Saved entries:
════════════════════

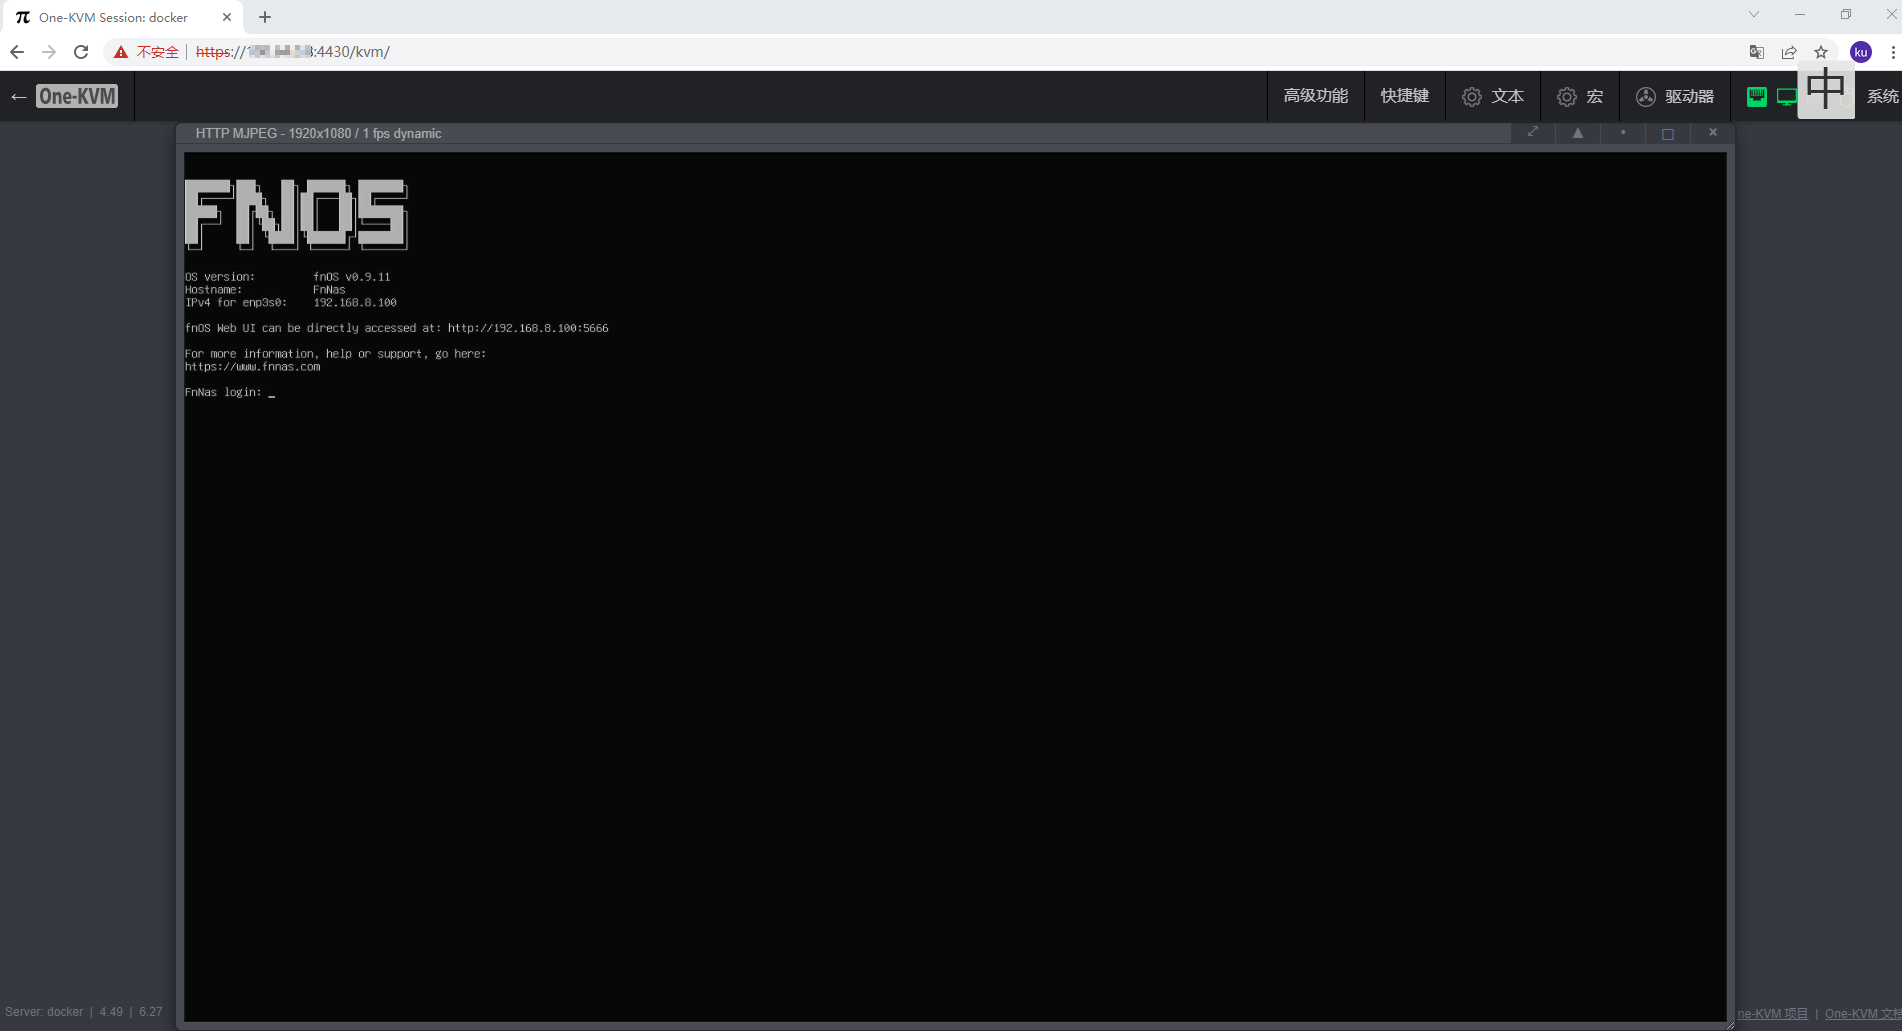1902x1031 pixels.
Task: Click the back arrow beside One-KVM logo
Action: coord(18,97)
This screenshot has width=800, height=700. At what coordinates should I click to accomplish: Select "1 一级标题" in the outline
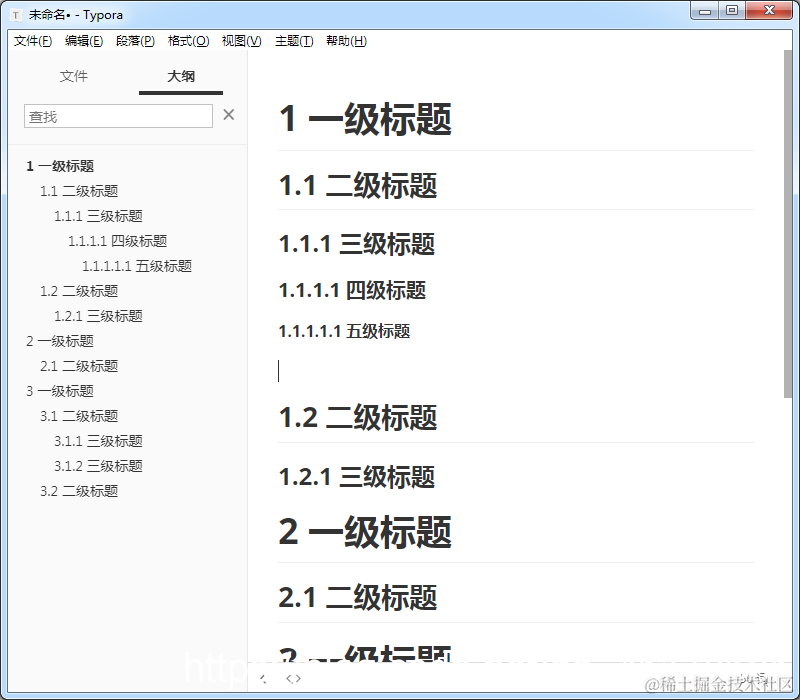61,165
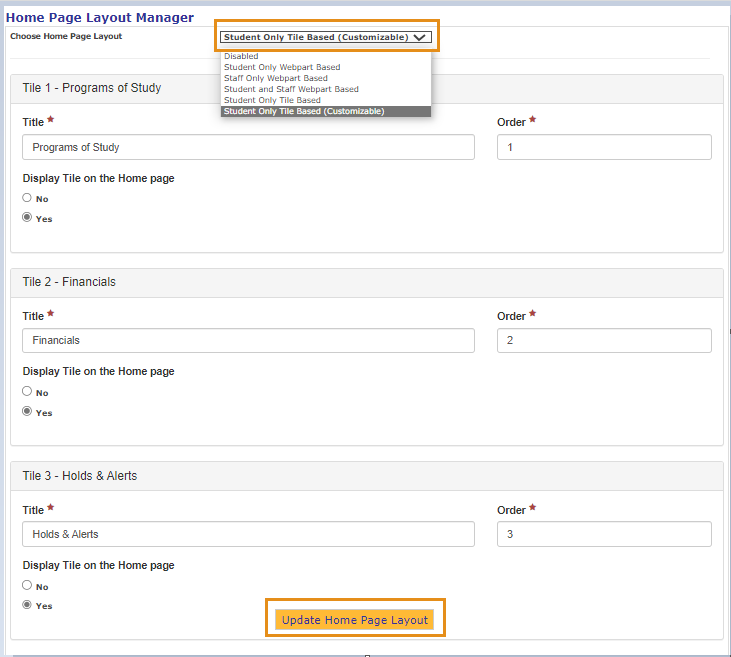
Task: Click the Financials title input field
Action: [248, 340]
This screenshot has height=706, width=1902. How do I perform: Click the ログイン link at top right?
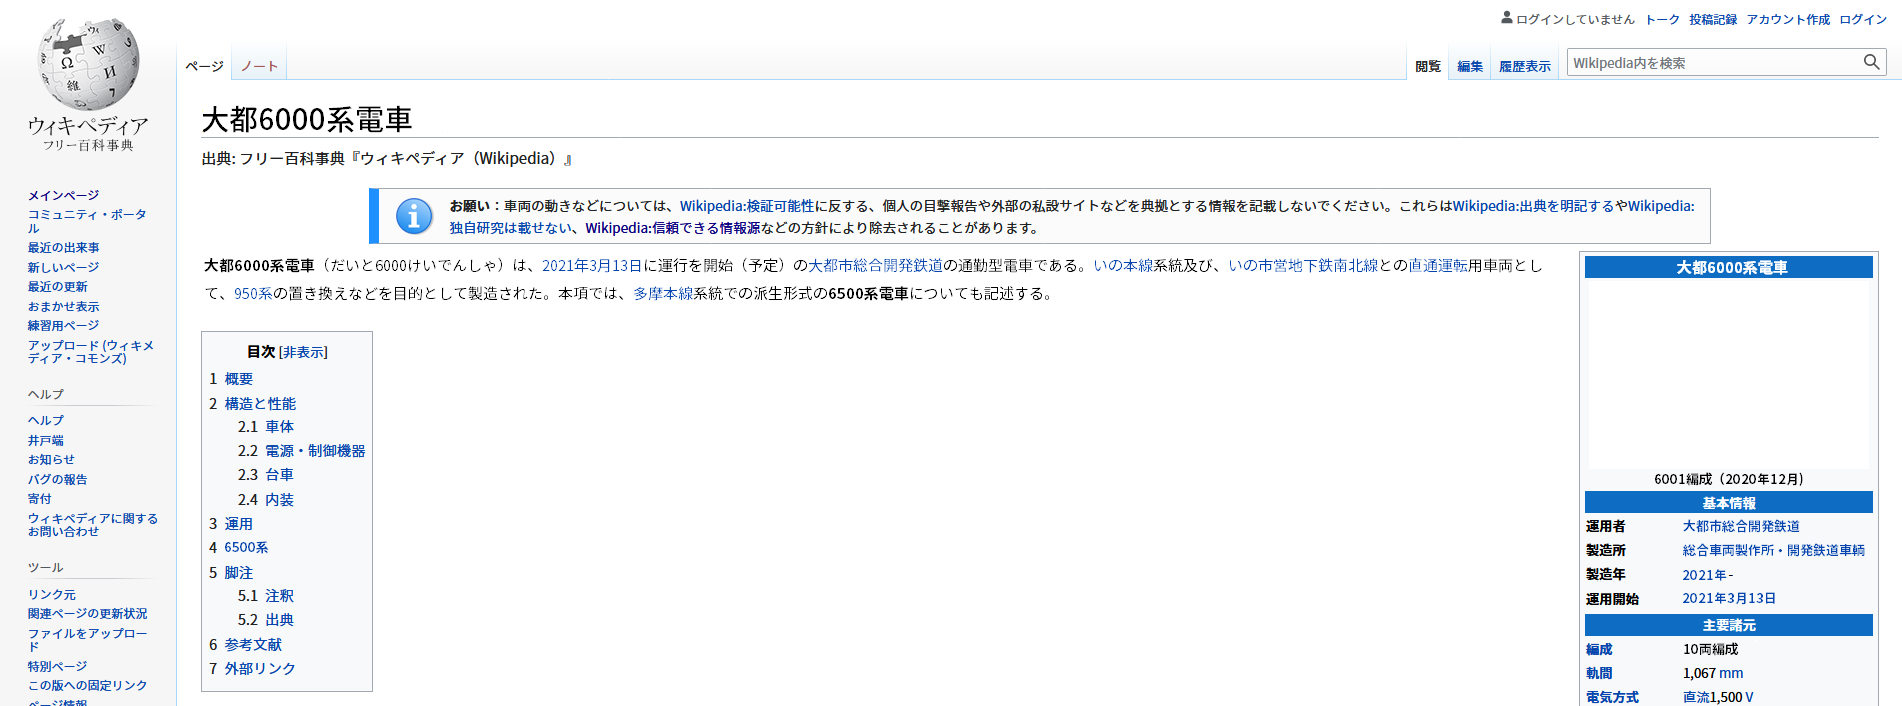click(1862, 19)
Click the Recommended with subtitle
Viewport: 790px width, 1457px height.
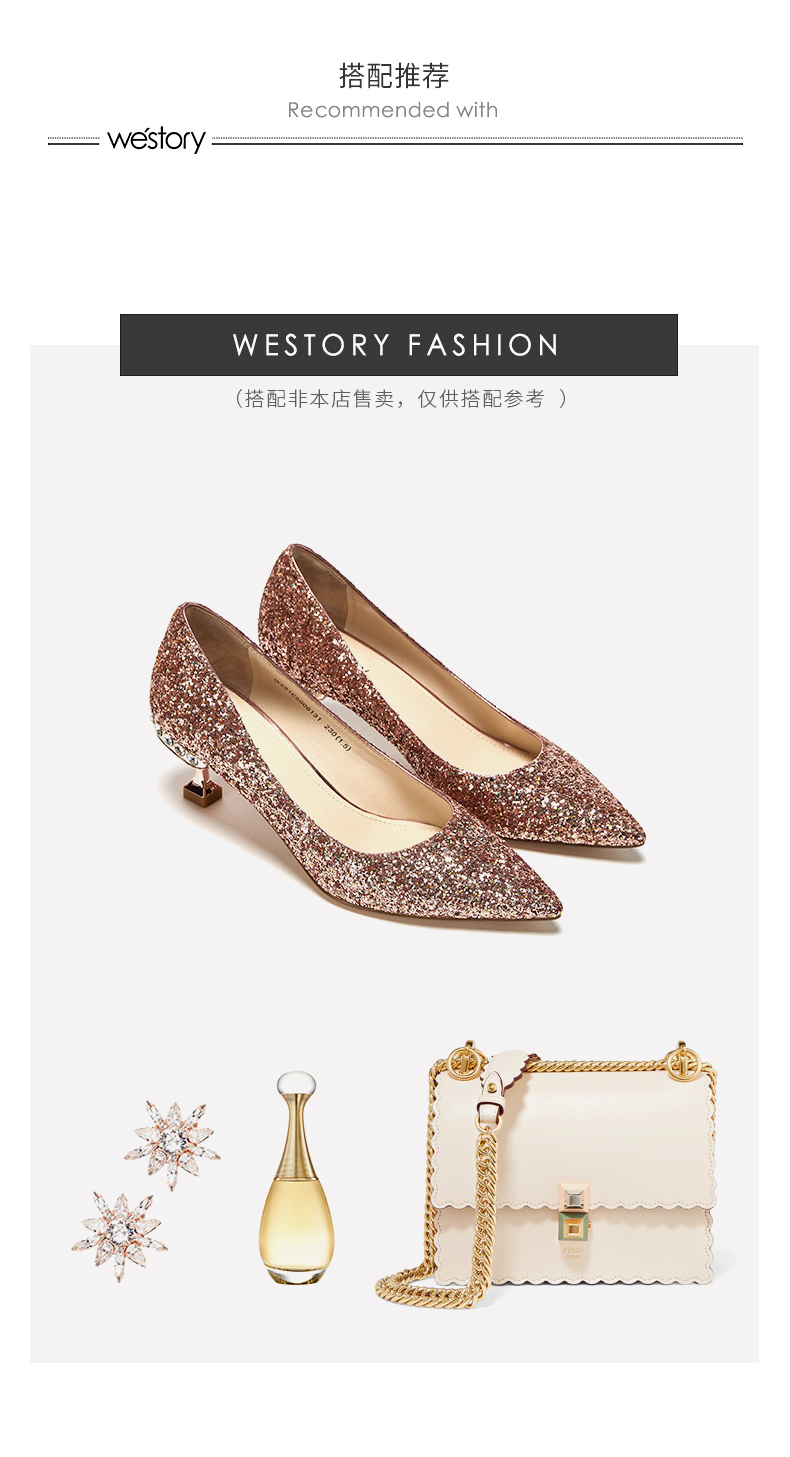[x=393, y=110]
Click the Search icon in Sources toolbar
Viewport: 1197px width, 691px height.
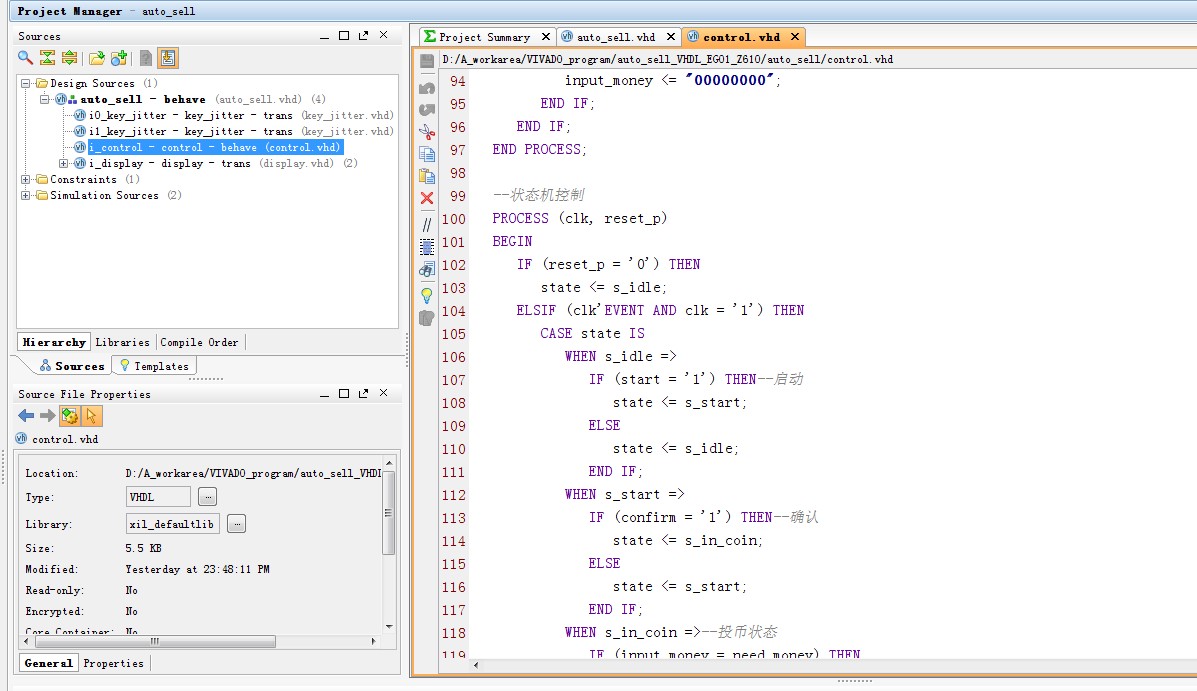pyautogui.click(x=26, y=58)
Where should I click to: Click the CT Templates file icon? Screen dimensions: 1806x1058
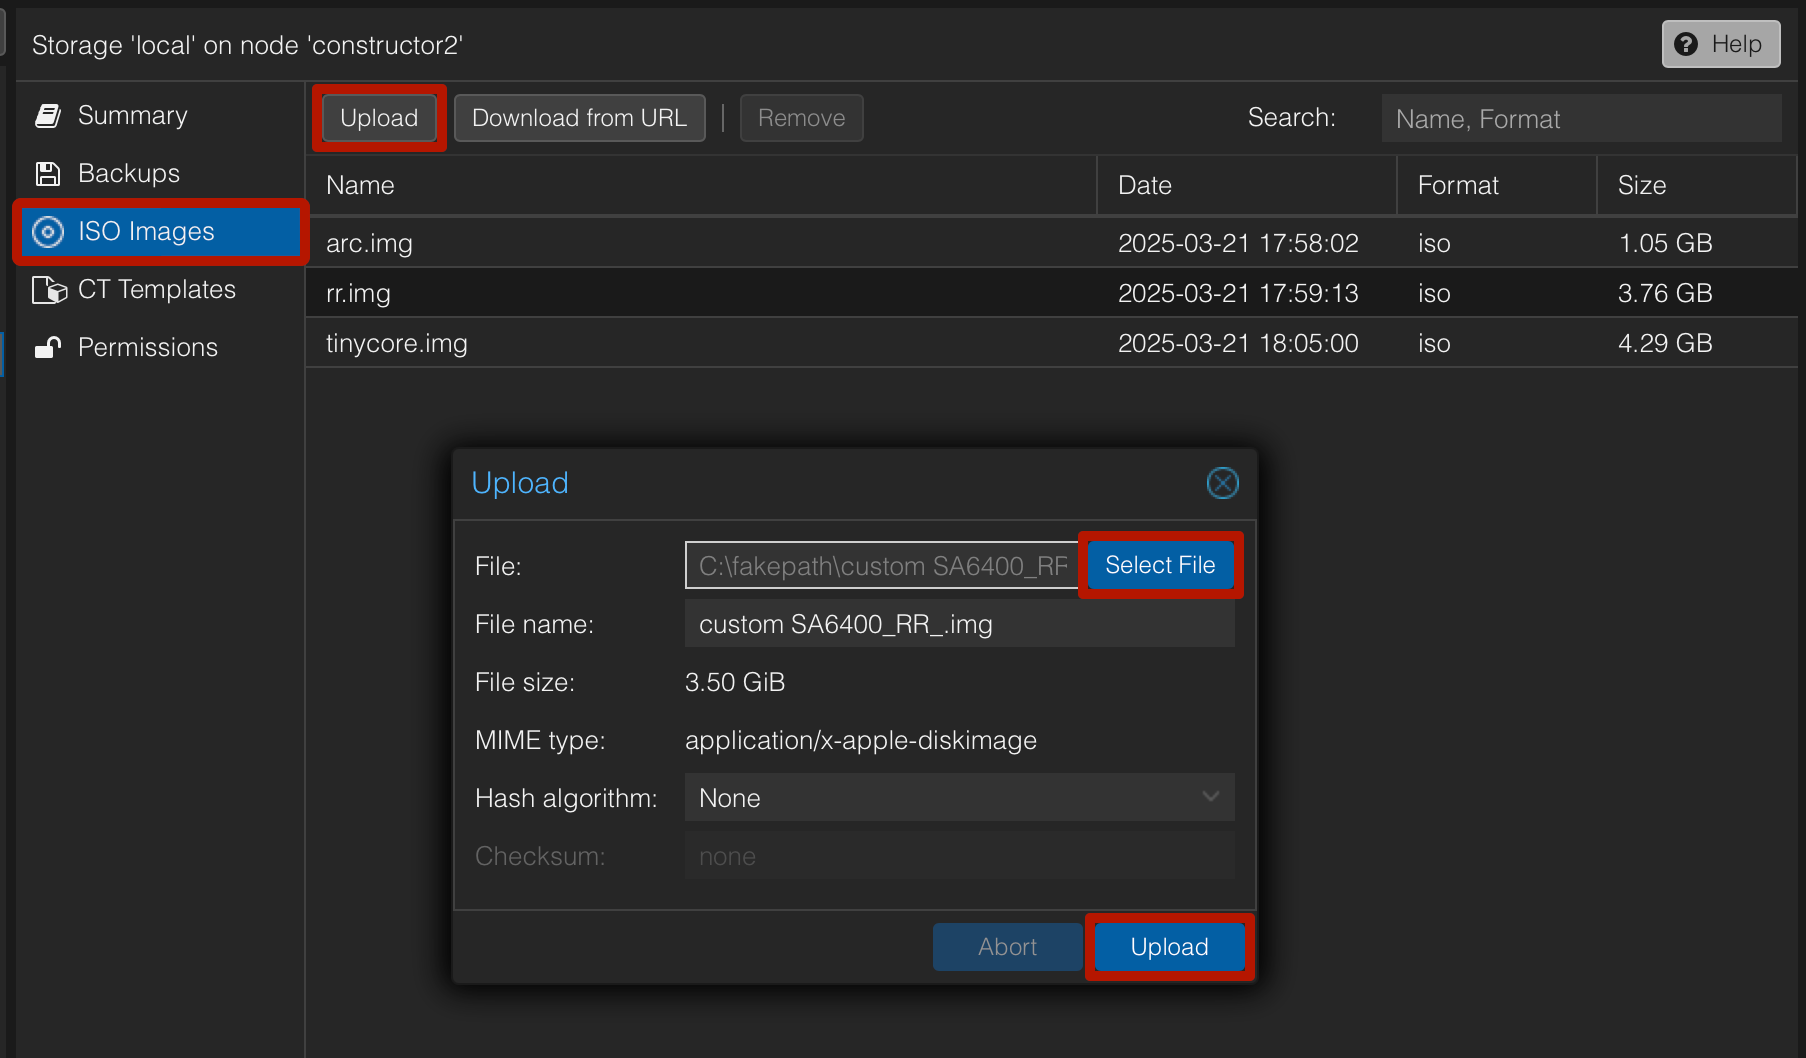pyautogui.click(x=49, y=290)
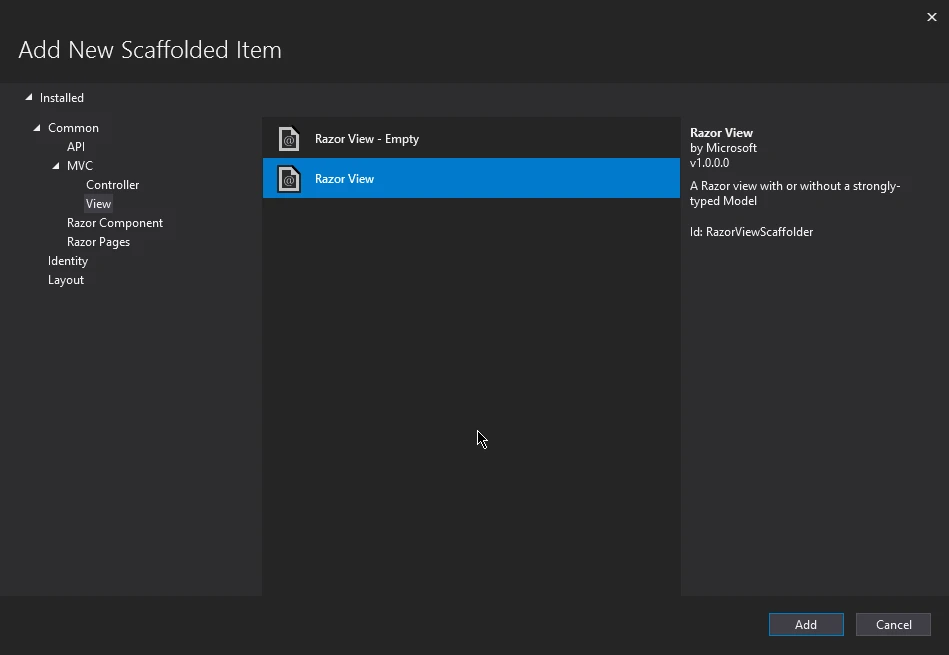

════════════════════

| Task item |
Write out, exactly as they stand, the line with "This screenshot has height=706, width=1902." and every line after it through the end of the entries above; omit the pictures.

| Answer for this exercise |
This screenshot has height=706, width=1902. How do I perform: Click the ログイン link at top right?
click(1862, 19)
Click the Recommended with subtitle
Viewport: 790px width, 1457px height.
[x=393, y=110]
Click the Search icon in Sources toolbar
Viewport: 1197px width, 691px height.
pyautogui.click(x=26, y=58)
Where should I click to: Click the CT Templates file icon? Screen dimensions: 1806x1058
pyautogui.click(x=49, y=290)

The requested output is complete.